The railway station was constructed in 1964. The building was structurally advanced for its period, bold, and relatively unusual. The roof, made from concrete slabs, is corrugated for rigidity and cantilevers over the main entrance. A suspended structure was affixed to this extending portion of the roof using steel tension elements. This structure mainly consisted of massive reinforced concrete beams that overhung the entrance to act as a canopy. The canopy also joined the building's front columns, which are covered by a glass curtain wall, but was primarily a suspended structure. The roof is intentionally slender, and its slabs are thin relative to the more massive structure they support. The structural design concept of this part of the building was not based around durability, as suspending a heavy part of the structure from its slender roof, while a functional solution within a given time-frame, made the structure inherently prone to concrete degradation and overall fatigue.

Multiple experts suggested a service life of no more than 50 years for either the canopy or the particular materials that were used. The station stood in its original form for 57 years, without substantial renovations, and by the early 2000s, it had become relatively decrepit and unhygienic, with some of its facilities and equipment out of operation.

=== Renovation ===
By the early decades of the 21st century, Serbian rail was outdated and dilapidated. In 2013, stemming from China's Belt and Road Initiative, China, Hungary, and Serbia signed a memorandum of understanding to redevelop the Budapest–Belgrade railway (Note: intended to become a part of the future Budapest–Belgrade–Skopje–Athens railway) by introducing high-speed rail, with the start of works originally scheduled for 2015. Novi Sad, Serbia's second-largest city, is one of the cities along this stretch of rail line. An upgrade of the city's station infrastructure and renovation of the station building began in 2021, according to the technical documents (Note: these include:
- Conceptual design with feasibility study
- Environmental impact assessment
- Design for building permit
- Technical execution design
) developed by the state-owned Saobraćajni institut CIP, while construction supervision was given to the consortium of six engineering firms where Egis was supervising engineer, while Utiber (headquartered in Hungary with a bureau in Novi Sad) was at the head consortium.

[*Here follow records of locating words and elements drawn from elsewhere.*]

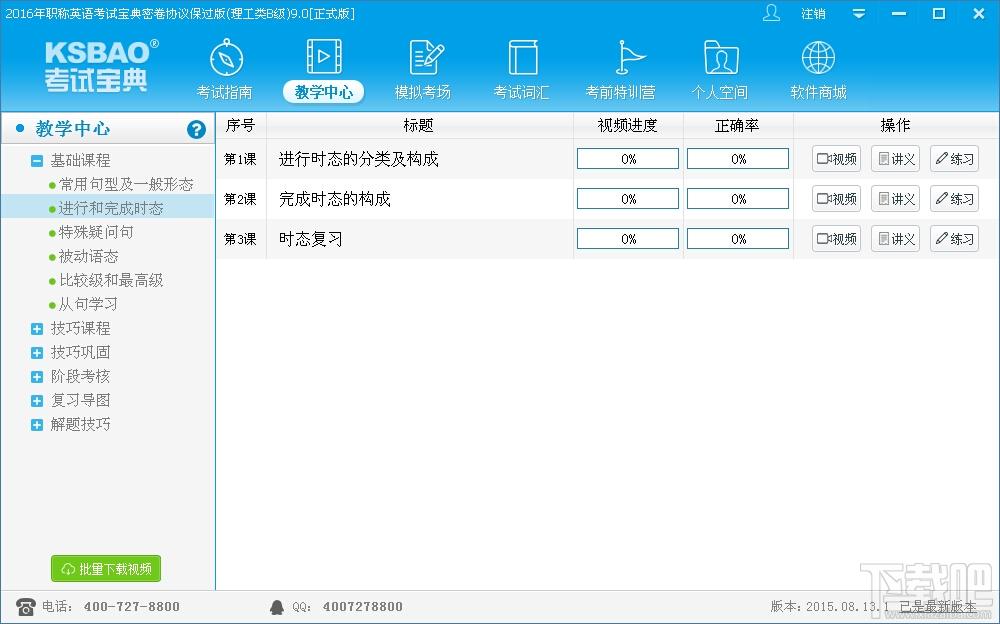The image size is (1000, 624).
Task: Expand the 阶段考核 tree node
Action: click(37, 376)
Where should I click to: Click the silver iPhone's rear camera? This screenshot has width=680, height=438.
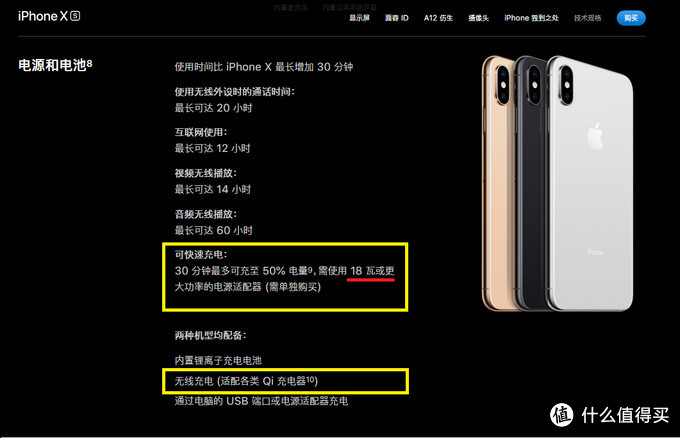566,85
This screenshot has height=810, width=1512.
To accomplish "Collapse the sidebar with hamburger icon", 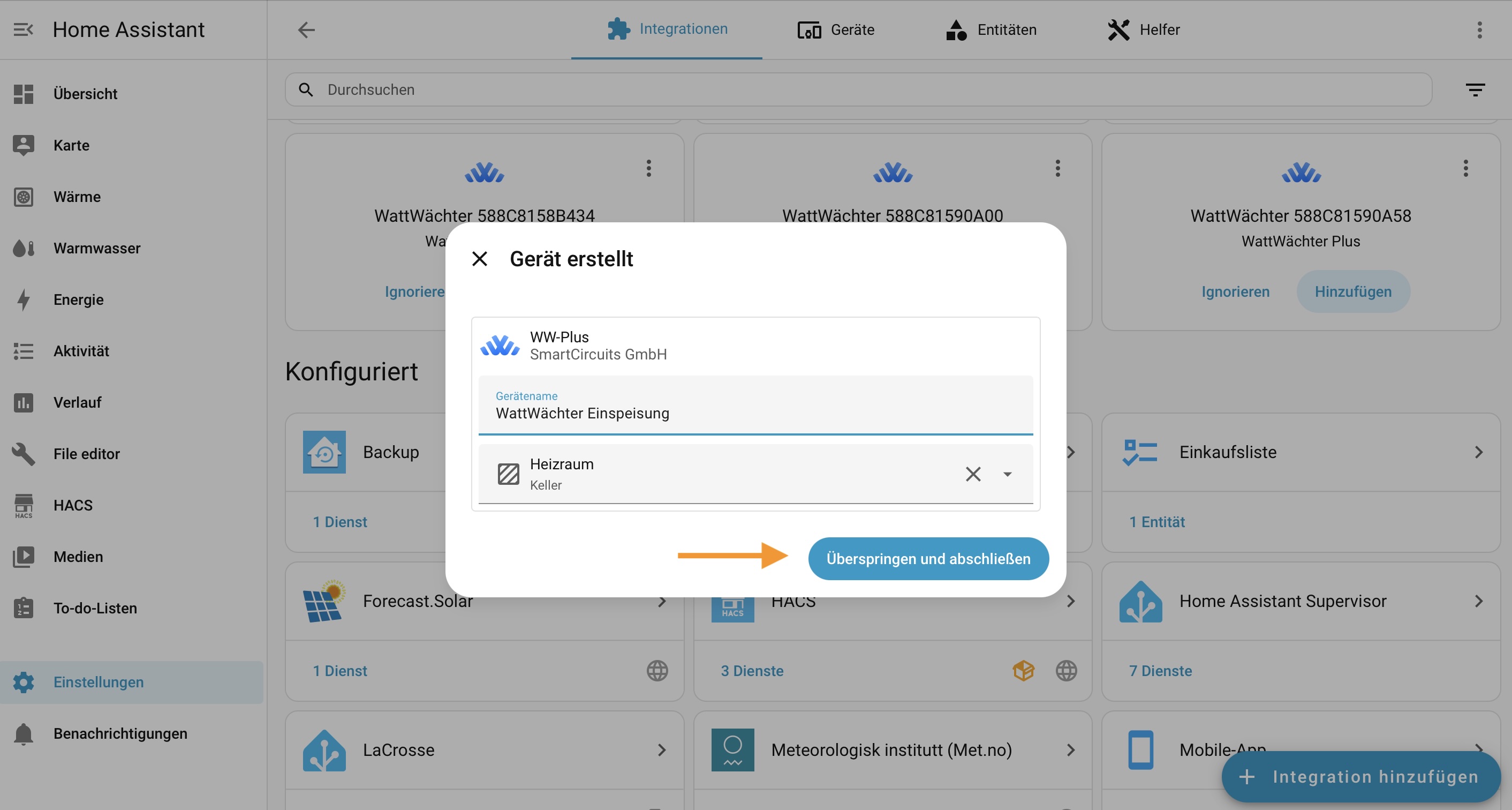I will pyautogui.click(x=24, y=29).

The station is listed with the Institute for the Protection of Cultural Monuments of Novi Sad as a "property enjoying prior protection" (a particular built heritage preservation status in Serbia). Thus, prior to the start of renovations, the Institute issued conservation guidelines, which required that the renovation of the canopy overhanging the main entrance preserve its visual identity, and did not address the topic of its reconstruction, as structural engineering was outside the purview of the Institute.

The station was renovated from 2021 to mid-2024. The project included a total reconstruction of the railway platforms, including the platform underpass and canopy, (Note: This canopy is distinct from the canopy overhanging the main entrance.) as well as renovations to the floors, walls, and the roof of the station building, including the replacement of the building's facade materials. According to CIP's technical document, the station building was "in good condition constructionally, and no damage affecting the stability of the structure [was] observed through visual inspection" prior to the start of works.

The work was completed by a consortium of the Chinese companies China Railway International Co., Ltd (a subsidiary of China Railway Group Limited) and China Communications Construction Company, Ltd. (together referred to as CRIC-CCCC). The station was initially ceremonially reopened in 2022, before that year's general election. Renovation work resumed after the election, and the station was reopened again on 5 July 2024.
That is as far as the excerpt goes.